The many different types of rare oncological diseases include tumors of the body and hematological disorders of the blood. Although individually these malignancies are rare, as a group, they represent a significant majority of people with cancer.Certain characteristics of these malignancies differentiate them from more common types of cancer. Often, the cancer begins in a type of cell that only rarely becomes cancerous. This can happen in organs that are otherwise common sites of cancer growth. For example, although breast cancer is not a rare disease, angiosarcoma of the breast, which arises in the inner lining of blood vessels, is a rare cancer..

Relevant Societies:

Track 8: Rare Diseases of Lymphatic System

These diseases occur very rarely, consisting of fluid-filled channels they are non-malignant masses or spaces thought to be caused by the abnormal development of the lymphatic system. These formations are usually detectable at birth or after two years of age. Lymphatic malformations can affect any part of the body (except the brain), but they most commonly affect the head and neck. When recognized at birth that is congenital, lymphatic malformations tend to be soft, spongy, non-tender masses. The most common symptoms and lymphatic malformations severity differs depending upon the size and specific location of the malformation. Some lymphatic malformations can be massive or huge Lymphatic malformations can potentially cause functional impairment of nearby structures or organs and disfigurement of affected areas Irrespective of size.

Relevant Societies:

Track 9: Rare Nutritional and Metabolic Diseases

Metabolism is the chemical process which our body uses to transform the food we eat into the form energy or fuel that keeps us alive and energetic too. When the metabolism processes fails a metabolic disorder causes and results in the body to have either too high or too little of the essential materials needed to stay healthy. Our body is very sensitive to mistakes or errors in metabolism. The body must have amino acids and many types of proteins to perform all its metabolic functions. Calcium, potassium, and sodium ions are utilized by our brain to generate electrical impulses and to send signals, and also lipids and fatty acids to maintain a healthy nervous system.

Relevant Societies:

Track 10: Rare Gynaecological and Obstetrical Diseases

Gestational Diseases (GTD) may be defined as bunch of rare diseases that develop within the womb throughout an abnormal physiological condition. It happens once when abnormal cells or tumours grow inside the tissues that are square measure shaped following conception that may unremarkably surround the embryo and transform the placenta.
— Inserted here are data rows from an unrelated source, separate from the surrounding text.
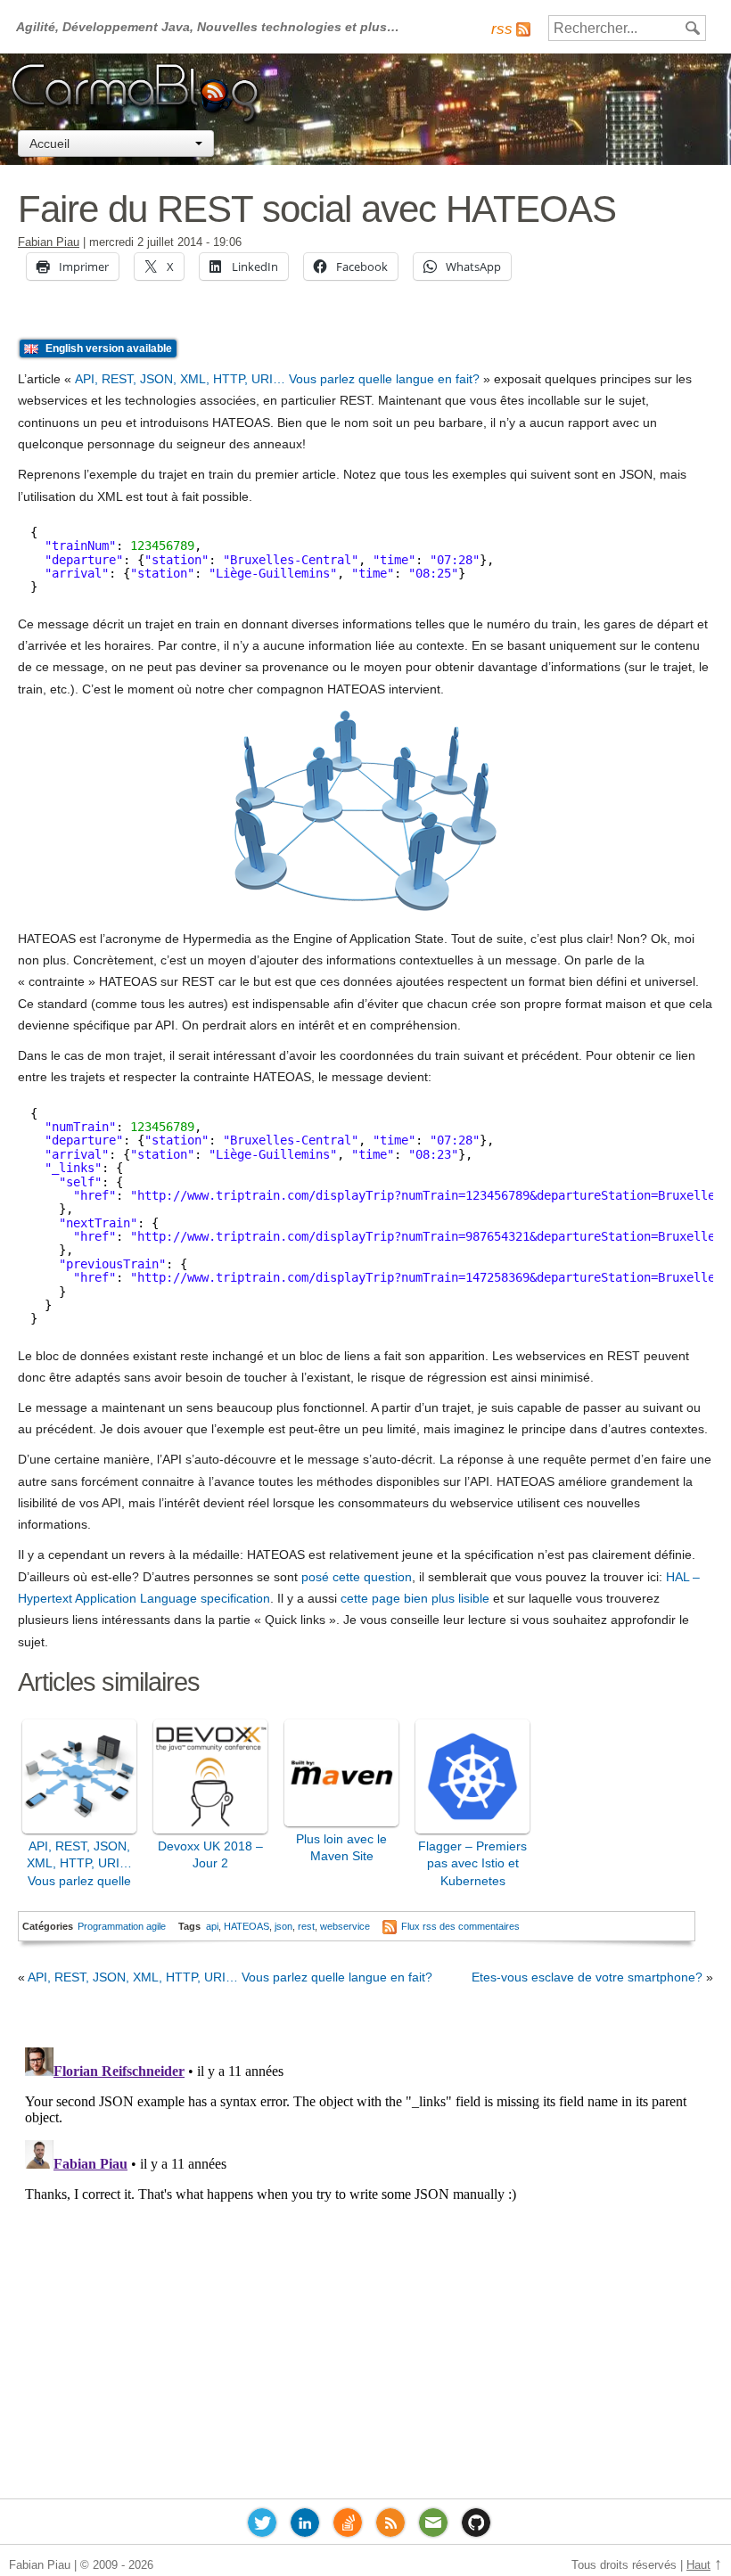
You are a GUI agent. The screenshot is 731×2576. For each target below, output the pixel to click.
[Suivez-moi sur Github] (476, 2526)
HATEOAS (246, 1926)
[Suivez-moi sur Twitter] (262, 2526)
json (283, 1926)
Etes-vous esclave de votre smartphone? (587, 1977)
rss (502, 29)
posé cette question (356, 1577)
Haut (698, 2565)
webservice (345, 1926)
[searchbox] (627, 28)
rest (306, 1926)
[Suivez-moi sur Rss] (390, 2526)
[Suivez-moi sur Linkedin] (305, 2526)
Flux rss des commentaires (460, 1926)
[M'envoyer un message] (433, 2526)
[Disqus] (365, 2263)
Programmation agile (122, 1926)
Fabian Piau (48, 242)
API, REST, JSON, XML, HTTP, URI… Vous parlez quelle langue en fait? (277, 379)
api (212, 1926)
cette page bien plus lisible (415, 1598)
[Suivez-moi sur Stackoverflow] (347, 2526)
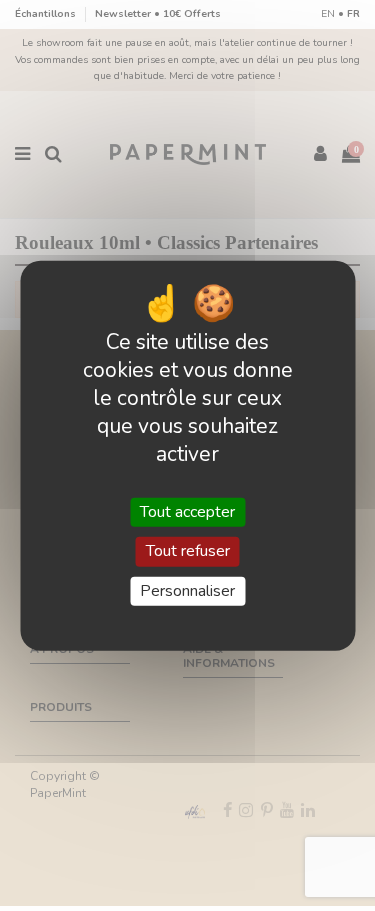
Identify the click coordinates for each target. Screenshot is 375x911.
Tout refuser (188, 551)
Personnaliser (187, 590)
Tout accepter (187, 512)
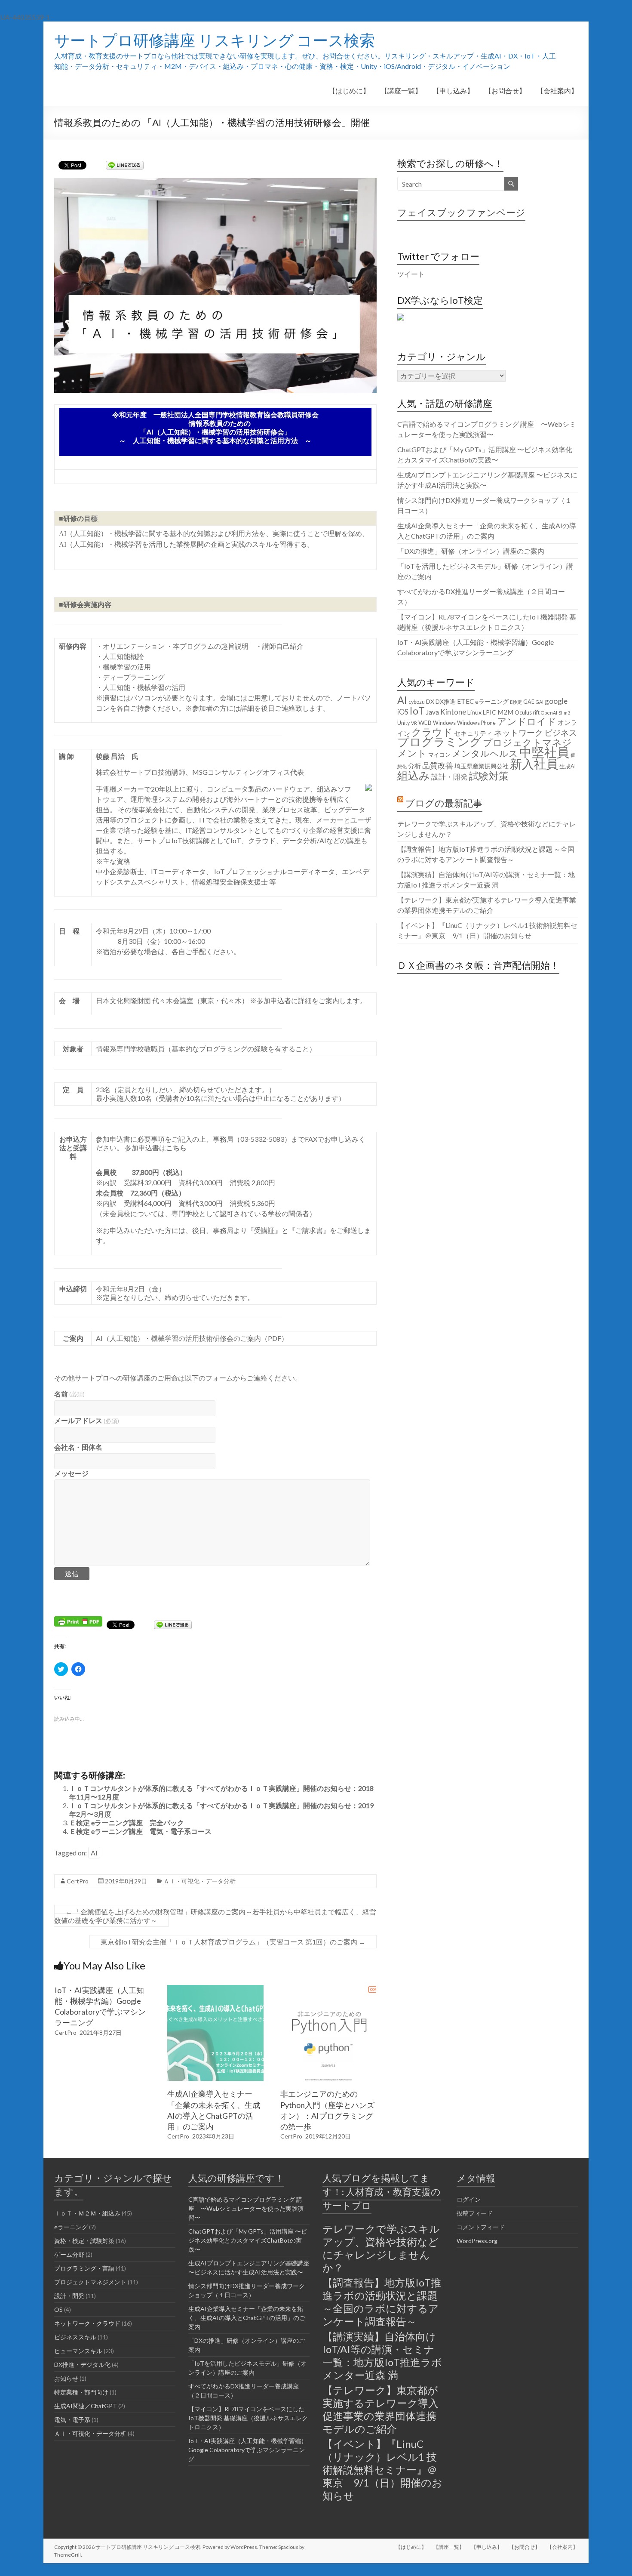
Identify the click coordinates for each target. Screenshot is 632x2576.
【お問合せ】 (505, 90)
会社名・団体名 (78, 1447)
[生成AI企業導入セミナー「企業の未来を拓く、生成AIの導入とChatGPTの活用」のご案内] (215, 1989)
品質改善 (437, 765)
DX (430, 701)
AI (94, 1853)
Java (432, 712)
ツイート (411, 274)
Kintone (453, 712)
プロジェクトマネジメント (484, 747)
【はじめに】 (349, 90)
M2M (505, 712)
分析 (414, 766)
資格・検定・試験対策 (84, 2240)
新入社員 (534, 763)
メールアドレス (86, 1420)
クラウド (432, 732)
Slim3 (564, 712)
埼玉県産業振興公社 (481, 766)
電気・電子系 (72, 2419)
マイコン (439, 755)
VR (414, 723)
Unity (403, 723)
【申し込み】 (453, 90)
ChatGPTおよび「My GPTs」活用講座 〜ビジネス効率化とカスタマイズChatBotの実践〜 (247, 2240)
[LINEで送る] (125, 164)
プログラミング (439, 742)
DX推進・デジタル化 (82, 2364)
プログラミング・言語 (84, 2268)
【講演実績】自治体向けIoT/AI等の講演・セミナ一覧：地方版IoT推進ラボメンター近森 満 (382, 2355)
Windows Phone (476, 723)
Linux (474, 712)
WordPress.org (477, 2240)
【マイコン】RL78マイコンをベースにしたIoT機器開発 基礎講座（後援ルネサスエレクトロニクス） (248, 2418)
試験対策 (489, 776)
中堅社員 (544, 751)
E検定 (516, 702)
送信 (72, 1573)
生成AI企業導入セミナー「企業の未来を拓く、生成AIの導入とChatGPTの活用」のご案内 (246, 2317)
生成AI (567, 766)
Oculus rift (527, 712)
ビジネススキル (75, 2337)
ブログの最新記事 (443, 803)
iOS (402, 712)
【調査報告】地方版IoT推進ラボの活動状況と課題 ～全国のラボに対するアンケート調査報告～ (381, 2301)
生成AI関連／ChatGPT (85, 2406)
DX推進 (446, 701)
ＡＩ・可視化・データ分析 (199, 1881)
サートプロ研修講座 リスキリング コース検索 (214, 40)
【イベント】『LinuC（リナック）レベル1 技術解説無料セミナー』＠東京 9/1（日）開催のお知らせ (382, 2469)
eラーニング (492, 701)
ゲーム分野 (69, 2254)
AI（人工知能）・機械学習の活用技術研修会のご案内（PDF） (192, 1338)
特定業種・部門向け (81, 2392)
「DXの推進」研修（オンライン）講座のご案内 (470, 551)
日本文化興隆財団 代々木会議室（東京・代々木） (172, 1000)
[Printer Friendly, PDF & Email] (78, 1620)
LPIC (489, 712)
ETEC (465, 701)
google (556, 701)
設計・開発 (449, 776)
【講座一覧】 (401, 90)
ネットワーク (518, 732)
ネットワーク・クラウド (87, 2323)
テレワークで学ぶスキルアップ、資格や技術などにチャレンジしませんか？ (381, 2248)
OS (58, 2309)
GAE (528, 702)
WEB (425, 722)
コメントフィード (481, 2227)
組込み (413, 775)
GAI (539, 702)
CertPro (78, 1881)
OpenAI (549, 712)
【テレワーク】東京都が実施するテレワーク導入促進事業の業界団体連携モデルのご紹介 (380, 2409)
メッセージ (71, 1473)
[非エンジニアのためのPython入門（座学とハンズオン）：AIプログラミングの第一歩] (328, 1989)
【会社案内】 (557, 90)
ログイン (469, 2199)
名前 (69, 1394)
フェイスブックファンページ (461, 212)
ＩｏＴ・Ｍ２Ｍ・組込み (87, 2213)
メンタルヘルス (485, 753)
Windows (444, 723)
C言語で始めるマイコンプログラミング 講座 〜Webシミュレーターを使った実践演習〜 (246, 2208)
Redness is caused by Acute venereal disease which might result in the Fitz-Hugh-Curtis syndrome (perihepatitis that causes higher right quadrant pain). Infection may become chronic, which are characterised by intermittent exacerbations and remissions

Relevant Societies:

USA: Rare Diseases International; Emirates Rare Diseases Association; The Every Life Foundation for Rare Diseases; The Ryan Foundation; Canadian Society for Immunology; National Organization for Rare Disorders; Rare Disease Foundation; Rare Diseases International; Emirates Rare Diseases Association; The Every Life Foundation for Rare Diseases; American Rare Diseases and Orphan Drug Association; American Rare Diseases Society; Children's Hospital Association; North Carolina Rare Diseases Society; Georgia Rare Diseases Practice Managers Association; Academic Rare Diseases and Orphan Drug Association; American Society of Rare Diseases Oncology; Northeast Rare Diseases Cardiology Nurses Association; Rare Disease of Neurology Association; American Association of Behavioural Disorders; American Association for immunology; American Rare Diseases and Orphan Drug Associations; Burlington Rare Diseases Association; Association of Rare Child Neurology Nurses.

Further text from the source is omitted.